You’re asking me to predict where the coal price is going?

Cameron  10:09

Yeah, sure. It was actually back down today, I noticed. I’m just looking at the coal chart on Trading Economics. It was going up for the last few days, it was up to $400. Started the year at, like, $395, went up to $400 a tonne USD, back down to $394 today. So, maybe it’s easing off a bit again.

Tony  10:29

Yeah, I mean, it could just be hype. It could be a news story. There’s that. I mean, the Australian minors have been selling coal, so they’ve found other people to sell it to besides China. So, the question is, if China opens up, is that additional sales, or does Australia just go, “well, we’re full. We’re selling coal to everyone else now, and we don’t have any more to sell to China?” I don’t know, not my core competence.

Cameron  10:51

The market seemed to think it was a good thing, because all of our coal share prices spiked nicely last week. But you were saying earlier off air, was it SMR, you said? You keep buying it…

Tony  11:06

Not SMR, no. Yancoal was one of them.

Cameron  11:10

They go up and then they go back down.

Tony  11:12

Yancoal and New Hope are a couple of ones I’ve just been cycling through all the time.

Cameron  11:17

New Hope has been an absolute champion for me.

Tony  11:20

Oh, good.

Cameron  11:20

It’s sitting in my Super portfolio. I think it’s up 180% since I added it to my Super portfolio.

Tony  11:29

And Whitehaven’s like that for me — not quite 180%. But it seems like if you can get into one and get started, they’ll kick on. But if you just keep cycling through a late-stage start, it’ll just be a pain.

※

WHAT THIS TASK INVOLVES
In the conversation about coal prices, which coal stock does Cameron say is up about 180% in his Super portfolio? The entries that come next are drawn from a separate source and have no connection to the conversation about coal prices.

Dataset excerpt:
※

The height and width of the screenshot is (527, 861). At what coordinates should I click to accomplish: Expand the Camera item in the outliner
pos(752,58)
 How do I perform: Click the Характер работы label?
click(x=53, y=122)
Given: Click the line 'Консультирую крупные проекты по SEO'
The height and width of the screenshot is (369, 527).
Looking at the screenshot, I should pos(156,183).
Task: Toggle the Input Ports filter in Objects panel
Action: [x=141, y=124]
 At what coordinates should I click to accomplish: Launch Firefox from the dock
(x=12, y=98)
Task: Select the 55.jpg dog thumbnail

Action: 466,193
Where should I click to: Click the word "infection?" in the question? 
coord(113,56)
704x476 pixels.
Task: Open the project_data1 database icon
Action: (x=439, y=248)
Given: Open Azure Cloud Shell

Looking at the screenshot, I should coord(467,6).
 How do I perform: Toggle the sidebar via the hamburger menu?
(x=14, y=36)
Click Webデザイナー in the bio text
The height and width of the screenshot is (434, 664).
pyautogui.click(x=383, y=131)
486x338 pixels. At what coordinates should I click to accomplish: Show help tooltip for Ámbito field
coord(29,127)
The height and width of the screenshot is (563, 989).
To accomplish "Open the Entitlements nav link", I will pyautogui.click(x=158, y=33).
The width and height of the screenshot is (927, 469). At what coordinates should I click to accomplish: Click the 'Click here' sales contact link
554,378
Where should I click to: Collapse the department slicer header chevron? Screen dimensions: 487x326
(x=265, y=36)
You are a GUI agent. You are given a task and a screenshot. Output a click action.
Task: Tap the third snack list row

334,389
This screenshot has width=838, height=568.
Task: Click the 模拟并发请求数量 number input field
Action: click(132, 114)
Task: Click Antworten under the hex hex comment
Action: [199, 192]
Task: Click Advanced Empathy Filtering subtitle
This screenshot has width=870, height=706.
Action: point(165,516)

※

COMPLETE ANSWER
New Hope